What lines in the data hold the string "bubble"? Show them.

* Source records:

====

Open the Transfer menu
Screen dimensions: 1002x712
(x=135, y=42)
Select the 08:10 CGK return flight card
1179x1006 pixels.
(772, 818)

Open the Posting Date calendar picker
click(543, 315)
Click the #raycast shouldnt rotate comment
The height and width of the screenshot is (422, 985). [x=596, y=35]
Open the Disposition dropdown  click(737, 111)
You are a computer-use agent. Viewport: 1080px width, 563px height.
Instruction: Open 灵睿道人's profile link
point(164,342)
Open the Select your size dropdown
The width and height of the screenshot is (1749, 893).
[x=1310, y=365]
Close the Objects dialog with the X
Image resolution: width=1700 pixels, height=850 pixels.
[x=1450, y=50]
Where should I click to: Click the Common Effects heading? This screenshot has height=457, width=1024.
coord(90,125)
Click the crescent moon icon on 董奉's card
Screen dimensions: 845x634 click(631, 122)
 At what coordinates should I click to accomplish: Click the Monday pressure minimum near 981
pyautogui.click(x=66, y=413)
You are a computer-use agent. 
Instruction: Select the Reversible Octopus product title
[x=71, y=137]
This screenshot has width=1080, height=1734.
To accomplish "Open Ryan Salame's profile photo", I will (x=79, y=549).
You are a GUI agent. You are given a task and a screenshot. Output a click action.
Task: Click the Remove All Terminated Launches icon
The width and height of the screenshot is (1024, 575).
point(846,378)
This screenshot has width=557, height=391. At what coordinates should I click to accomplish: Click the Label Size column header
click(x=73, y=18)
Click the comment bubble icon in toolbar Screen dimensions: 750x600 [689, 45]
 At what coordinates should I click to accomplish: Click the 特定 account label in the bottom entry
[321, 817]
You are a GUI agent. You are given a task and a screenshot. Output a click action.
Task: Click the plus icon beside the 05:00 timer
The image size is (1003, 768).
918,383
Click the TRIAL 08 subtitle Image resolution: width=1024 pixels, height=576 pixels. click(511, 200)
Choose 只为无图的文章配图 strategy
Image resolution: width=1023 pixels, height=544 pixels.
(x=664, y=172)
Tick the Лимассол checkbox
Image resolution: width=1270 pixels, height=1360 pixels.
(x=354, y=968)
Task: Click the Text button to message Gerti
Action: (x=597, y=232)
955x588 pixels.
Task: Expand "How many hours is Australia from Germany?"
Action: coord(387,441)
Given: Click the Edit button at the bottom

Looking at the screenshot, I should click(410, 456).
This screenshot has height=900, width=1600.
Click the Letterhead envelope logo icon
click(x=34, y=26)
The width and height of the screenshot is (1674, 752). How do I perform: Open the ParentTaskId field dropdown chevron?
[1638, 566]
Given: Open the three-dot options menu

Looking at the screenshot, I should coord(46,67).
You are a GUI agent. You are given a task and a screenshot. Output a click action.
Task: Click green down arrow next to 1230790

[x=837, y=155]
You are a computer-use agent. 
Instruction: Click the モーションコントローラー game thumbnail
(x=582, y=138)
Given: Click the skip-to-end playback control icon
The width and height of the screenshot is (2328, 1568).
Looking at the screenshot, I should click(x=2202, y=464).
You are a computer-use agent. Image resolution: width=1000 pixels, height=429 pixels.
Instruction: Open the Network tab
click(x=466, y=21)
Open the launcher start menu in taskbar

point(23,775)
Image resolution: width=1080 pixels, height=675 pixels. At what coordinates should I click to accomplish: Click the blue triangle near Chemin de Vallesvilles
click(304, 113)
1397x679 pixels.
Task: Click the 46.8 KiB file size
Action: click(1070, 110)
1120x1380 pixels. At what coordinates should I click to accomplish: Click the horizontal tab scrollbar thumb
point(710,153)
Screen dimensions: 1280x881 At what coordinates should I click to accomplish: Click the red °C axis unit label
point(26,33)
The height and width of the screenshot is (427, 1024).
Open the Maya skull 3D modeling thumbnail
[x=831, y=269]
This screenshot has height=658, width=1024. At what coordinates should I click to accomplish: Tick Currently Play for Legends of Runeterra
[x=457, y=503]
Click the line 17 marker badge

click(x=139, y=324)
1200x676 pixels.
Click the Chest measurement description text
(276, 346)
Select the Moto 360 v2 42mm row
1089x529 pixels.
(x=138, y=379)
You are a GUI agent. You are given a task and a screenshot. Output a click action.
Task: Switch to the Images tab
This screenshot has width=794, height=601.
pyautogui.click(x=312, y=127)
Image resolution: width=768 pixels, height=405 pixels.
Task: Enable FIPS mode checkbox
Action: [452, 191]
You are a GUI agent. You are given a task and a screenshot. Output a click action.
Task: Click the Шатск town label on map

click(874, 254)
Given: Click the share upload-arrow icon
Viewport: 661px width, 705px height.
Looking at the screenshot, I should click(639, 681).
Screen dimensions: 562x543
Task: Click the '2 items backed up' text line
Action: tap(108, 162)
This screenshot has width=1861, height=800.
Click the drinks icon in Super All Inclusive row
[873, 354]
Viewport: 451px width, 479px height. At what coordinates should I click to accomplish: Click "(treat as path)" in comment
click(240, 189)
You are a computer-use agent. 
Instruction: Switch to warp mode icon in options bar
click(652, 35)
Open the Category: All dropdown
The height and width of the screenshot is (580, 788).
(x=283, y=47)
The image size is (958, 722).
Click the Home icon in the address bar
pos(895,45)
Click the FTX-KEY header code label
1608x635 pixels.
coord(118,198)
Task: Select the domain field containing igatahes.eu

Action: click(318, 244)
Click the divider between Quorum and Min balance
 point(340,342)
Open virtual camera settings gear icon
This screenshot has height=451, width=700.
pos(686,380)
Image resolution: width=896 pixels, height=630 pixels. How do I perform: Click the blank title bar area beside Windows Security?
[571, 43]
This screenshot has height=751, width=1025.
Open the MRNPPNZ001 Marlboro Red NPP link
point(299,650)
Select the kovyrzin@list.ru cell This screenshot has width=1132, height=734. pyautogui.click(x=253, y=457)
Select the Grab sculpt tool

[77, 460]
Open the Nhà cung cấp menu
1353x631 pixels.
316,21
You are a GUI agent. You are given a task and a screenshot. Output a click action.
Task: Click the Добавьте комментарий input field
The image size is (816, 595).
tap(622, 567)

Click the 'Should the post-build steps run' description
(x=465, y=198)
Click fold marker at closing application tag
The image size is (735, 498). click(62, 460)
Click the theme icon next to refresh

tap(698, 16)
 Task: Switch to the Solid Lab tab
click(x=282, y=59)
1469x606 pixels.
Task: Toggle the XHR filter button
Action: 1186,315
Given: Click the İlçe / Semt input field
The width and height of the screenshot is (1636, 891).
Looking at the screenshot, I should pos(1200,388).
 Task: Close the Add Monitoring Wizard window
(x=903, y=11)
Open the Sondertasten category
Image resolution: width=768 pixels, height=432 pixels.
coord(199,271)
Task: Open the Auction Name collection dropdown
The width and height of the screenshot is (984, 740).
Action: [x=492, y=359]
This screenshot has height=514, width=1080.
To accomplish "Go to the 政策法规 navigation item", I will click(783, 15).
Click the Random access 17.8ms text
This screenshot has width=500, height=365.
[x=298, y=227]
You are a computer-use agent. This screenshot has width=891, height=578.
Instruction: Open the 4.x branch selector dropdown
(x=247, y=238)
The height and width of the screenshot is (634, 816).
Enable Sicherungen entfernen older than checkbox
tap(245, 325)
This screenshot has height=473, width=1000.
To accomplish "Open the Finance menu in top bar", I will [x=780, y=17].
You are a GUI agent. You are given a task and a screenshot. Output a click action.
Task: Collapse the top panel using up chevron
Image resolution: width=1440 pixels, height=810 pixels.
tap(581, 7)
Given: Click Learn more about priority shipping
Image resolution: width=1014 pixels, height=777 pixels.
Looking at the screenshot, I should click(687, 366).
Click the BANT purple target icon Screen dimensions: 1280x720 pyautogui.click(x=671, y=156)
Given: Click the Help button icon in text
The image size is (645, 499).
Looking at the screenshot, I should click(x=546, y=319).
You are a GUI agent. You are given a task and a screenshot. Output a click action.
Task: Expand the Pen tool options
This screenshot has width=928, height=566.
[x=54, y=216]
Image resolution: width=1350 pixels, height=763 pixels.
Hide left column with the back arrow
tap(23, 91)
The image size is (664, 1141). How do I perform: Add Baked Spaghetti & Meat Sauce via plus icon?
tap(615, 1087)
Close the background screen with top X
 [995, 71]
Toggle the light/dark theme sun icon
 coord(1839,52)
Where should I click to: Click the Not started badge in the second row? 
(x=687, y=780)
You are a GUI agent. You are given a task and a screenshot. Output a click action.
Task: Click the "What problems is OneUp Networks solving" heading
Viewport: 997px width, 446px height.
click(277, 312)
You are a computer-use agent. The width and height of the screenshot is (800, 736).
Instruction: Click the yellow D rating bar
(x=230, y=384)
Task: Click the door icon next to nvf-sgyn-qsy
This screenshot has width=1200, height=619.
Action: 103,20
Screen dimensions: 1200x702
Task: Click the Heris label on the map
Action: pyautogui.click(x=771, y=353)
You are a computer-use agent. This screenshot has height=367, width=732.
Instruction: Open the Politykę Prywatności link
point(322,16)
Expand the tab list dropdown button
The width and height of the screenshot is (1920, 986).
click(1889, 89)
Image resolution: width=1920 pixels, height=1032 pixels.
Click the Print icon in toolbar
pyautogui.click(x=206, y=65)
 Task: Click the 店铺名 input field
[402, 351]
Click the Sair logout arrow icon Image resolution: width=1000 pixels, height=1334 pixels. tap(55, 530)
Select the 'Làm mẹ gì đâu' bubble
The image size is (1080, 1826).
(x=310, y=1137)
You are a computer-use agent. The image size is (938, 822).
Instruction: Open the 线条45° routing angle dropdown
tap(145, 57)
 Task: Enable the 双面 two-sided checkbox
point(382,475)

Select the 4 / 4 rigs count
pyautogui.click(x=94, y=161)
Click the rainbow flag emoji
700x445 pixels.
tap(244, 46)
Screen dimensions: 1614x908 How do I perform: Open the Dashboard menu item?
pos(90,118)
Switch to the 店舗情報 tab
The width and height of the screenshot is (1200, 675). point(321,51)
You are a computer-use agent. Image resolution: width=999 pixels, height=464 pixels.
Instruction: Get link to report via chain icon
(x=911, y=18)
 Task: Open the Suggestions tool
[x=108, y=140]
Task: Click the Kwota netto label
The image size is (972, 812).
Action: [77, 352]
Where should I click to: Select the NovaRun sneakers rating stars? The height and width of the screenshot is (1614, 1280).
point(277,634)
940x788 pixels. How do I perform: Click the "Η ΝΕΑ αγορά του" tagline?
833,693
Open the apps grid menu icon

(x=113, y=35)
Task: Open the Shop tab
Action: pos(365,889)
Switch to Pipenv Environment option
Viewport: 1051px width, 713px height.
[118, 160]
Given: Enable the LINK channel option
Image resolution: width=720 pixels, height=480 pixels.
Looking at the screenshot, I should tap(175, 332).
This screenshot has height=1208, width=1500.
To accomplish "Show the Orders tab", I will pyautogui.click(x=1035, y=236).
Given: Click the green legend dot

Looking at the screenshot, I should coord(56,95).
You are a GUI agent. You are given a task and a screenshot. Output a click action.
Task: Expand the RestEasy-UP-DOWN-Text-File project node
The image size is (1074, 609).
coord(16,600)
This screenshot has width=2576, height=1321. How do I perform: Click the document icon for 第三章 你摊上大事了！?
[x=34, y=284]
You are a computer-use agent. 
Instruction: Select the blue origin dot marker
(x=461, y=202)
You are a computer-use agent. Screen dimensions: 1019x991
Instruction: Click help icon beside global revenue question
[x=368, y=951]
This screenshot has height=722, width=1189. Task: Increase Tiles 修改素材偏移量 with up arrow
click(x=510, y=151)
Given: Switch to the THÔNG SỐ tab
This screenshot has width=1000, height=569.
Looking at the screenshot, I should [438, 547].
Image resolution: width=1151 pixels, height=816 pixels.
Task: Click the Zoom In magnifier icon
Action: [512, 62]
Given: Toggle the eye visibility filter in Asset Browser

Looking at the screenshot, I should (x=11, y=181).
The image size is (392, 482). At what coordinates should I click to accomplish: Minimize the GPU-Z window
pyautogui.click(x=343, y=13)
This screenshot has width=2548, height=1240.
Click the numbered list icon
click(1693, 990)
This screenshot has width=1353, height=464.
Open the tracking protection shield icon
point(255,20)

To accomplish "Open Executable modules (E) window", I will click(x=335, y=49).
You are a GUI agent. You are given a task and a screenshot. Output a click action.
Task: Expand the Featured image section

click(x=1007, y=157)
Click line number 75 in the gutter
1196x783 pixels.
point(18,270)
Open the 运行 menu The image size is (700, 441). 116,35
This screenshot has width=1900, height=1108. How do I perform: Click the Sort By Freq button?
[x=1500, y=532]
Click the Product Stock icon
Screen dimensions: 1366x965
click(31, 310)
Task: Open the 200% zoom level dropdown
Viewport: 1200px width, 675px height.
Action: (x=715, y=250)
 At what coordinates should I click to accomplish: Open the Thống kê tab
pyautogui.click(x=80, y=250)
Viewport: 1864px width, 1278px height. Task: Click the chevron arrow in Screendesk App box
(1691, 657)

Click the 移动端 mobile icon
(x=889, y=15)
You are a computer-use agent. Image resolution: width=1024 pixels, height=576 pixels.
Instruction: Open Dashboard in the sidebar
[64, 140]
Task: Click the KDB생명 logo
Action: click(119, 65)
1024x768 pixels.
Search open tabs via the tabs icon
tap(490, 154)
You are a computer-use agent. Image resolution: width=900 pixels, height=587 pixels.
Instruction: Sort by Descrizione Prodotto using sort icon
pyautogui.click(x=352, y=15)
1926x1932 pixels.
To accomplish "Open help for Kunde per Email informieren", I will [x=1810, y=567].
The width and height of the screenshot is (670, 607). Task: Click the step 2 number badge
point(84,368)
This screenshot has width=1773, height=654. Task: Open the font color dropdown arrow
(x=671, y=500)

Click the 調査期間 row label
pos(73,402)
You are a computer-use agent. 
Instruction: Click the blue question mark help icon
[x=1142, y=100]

====

* Finished task:
Click the comment bubble icon in toolbar Screen dimensions: 750x600 [689, 45]
Select the 'Làm mẹ gì đâu' bubble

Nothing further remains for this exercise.